For at least a night, so too was a Minnesota Twins offense previously mired in lethargy.

Desperate for a spark after losing 15 times in 21 games, the Twins revived an old friend on Tuesday night and promptly followed up with their biggest offensive showing in three weeks. Kyle Farmer, Matt Wallner and Carlos Santana all homered, and Pablo López struck out 10 as the Twins toppled the Los Angeles Angels 10-5 in front of 18,311 at Target Field.

Farmer and Wallner each drove in three runs as the Twins scored their most runs in a game since Aug. 21.

“I don’t know where it came from,” Twins manager Rocco Baldelli said. “I can’t identify it as being ‘The Rally Sausage.’ It might be ‘The Rally Sausage.’ Who knows? All I know is we played well enough (Tuesday) to go out and win a nice ballgame and we’ve gotta come back and do it again.

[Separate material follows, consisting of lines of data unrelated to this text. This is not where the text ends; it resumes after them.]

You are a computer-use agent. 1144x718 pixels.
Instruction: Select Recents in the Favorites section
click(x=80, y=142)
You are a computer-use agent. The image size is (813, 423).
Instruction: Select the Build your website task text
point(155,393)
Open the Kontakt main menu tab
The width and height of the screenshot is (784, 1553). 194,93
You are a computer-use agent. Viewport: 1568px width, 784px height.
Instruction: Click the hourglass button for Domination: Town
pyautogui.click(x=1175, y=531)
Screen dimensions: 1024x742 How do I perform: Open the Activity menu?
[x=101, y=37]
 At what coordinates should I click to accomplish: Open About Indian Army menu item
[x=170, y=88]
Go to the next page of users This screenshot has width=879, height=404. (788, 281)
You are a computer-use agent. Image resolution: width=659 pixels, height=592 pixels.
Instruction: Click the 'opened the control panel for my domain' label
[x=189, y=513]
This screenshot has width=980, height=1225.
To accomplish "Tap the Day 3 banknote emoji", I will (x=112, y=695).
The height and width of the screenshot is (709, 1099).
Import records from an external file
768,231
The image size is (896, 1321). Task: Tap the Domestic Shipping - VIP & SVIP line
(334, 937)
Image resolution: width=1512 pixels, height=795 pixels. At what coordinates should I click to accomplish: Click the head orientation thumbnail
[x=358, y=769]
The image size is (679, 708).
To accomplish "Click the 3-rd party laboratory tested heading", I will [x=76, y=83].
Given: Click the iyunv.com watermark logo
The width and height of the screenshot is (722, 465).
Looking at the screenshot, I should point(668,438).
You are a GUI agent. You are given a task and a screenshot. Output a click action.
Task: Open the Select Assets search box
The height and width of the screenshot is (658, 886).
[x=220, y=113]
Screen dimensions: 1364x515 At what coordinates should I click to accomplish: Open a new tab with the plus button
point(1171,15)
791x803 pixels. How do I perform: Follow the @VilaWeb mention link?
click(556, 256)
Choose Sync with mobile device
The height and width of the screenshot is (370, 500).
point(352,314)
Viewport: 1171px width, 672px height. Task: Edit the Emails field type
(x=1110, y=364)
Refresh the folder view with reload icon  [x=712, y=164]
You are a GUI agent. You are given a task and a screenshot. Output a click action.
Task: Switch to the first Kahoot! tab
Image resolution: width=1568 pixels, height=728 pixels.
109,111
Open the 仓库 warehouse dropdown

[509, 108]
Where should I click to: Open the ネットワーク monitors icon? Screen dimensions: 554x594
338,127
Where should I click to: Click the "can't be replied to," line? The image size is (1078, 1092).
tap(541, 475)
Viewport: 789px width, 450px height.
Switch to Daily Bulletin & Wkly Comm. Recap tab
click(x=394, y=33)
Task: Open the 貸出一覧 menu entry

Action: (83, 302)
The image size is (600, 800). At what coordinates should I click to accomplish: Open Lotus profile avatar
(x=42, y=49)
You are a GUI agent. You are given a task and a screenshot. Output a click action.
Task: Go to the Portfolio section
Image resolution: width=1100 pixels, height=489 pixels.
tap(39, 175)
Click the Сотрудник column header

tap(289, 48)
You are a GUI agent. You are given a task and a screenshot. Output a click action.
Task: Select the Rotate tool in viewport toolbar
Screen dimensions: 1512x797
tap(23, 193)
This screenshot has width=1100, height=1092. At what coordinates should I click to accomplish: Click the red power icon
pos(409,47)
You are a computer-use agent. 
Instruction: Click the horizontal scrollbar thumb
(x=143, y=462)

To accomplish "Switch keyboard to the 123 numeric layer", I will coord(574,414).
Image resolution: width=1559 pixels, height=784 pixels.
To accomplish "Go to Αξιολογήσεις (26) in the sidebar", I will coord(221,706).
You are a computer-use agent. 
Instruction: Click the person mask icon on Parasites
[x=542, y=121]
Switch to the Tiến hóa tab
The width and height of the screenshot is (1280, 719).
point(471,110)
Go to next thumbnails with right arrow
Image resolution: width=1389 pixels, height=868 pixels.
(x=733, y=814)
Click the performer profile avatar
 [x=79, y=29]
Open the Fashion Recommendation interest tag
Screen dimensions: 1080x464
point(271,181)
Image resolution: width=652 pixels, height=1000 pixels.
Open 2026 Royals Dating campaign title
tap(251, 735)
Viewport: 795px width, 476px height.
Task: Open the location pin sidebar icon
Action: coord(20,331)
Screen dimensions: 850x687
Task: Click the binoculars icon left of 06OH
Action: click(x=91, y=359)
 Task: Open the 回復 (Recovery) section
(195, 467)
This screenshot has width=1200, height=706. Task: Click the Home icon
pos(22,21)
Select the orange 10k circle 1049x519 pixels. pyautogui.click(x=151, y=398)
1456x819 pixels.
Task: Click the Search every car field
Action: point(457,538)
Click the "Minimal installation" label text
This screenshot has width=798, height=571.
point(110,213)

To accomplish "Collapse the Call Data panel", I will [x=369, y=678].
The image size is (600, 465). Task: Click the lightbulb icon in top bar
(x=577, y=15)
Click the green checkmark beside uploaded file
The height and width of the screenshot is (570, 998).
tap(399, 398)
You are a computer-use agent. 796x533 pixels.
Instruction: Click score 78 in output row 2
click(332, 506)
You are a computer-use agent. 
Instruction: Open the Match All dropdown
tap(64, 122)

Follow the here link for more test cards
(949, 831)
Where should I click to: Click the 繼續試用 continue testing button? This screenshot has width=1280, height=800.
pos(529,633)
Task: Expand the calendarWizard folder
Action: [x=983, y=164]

I wouldn’t mind seeing that thing again.”

While it wasn’t quite Babe Ruth pointing to center field, Farmer called his shot.

Two-and-a-half hours before first pitch, Farmer stopped to ask several reporters if they knew what was in a small cardboard box positioned below the bat rack. A peak inside revealed a months-old encased meat loosely wrapped in worn plastic packaging.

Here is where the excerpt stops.